** Text passage follows **

Watch out! “The surplus is surging out of control,” or so warns Rep. Bill Archer (R-Texas), chairman of the House Ways and Means Committee. To ward off this frightening prospect, he and a growing number of his colleagues have proposed that at least a portion of the surpluses predicted in the administration’s new budget review be used for tax cuts.
The government shouldn’t take in more revenue than it needs to pay for current government programs, they reason—after all, “that tax money belongs to the taxpayer, not the government.”
Before we let our election-bound lawmakers lavish another tax cut on us, we should ask them to answer the following three questions.
1) Where will the money to pay for the tax cut really come from? Certainly not from excess income, excise, estate and non-Social Security payroll tax revenues, for there are none. Even if the administration is right and the overall budget registers a $39-billion surplus this year, revenues from these taxes will fall some $63 billion short of covering the costs of the non-Social Security activities of the government. The projections suggest this shortfall will continue for at least the next five years. The money for the tax cut will come from Social Security, whose receipts will exceed expenditures by a bit over $100 billion in 1998 and by larger amounts in the future. But Social Security’s surpluses are not evidence that the program is taking in more revenues than it needs. In fact, these surpluses come nowhere near covering the increased obligations the program incurs each year to pay future benefits. That’s why the president and congressional leaders are engaged in a bipartisan effort to “save” the program.

** End of Text passage **

Questions on the material -
1. In the text on tax cuts and the budget surplus, by how much will Social Security receipts exceed expenditures in 1998?
2. Sum up the text on tax cuts and the budget surplus in two sentences.

** Dataset records follows **

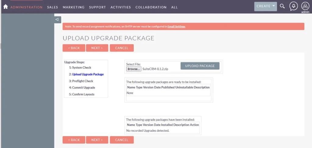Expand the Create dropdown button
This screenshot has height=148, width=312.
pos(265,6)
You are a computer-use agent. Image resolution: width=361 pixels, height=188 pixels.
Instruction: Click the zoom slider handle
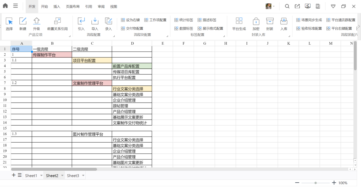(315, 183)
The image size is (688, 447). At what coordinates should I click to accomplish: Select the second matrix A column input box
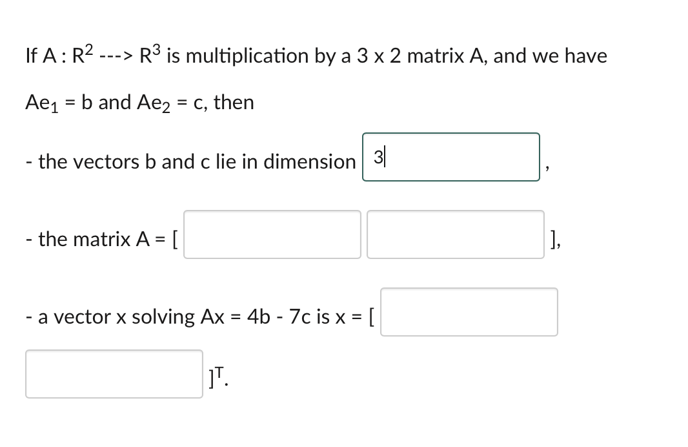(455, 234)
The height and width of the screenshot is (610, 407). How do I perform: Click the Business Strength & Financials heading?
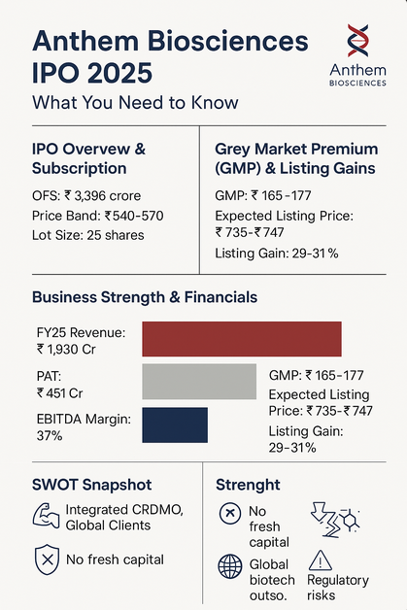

** End of Dataset records **

Task-by-task solutions -
1. By a bit over $100 billion.

2. Rep. Bill Archer and a growing number of colleagues want to use part of the predicted surpluses for tax cuts, reasoning that the government shouldn't take in more revenue than it needs. The text answers that income, excise, estate and non-Social Security payroll taxes fall about $63 billion short of covering the government's non-Social Security costs, so a tax cut would be paid for out of Social Security surpluses, which come nowhere near covering the program's growing obligations for future benefits.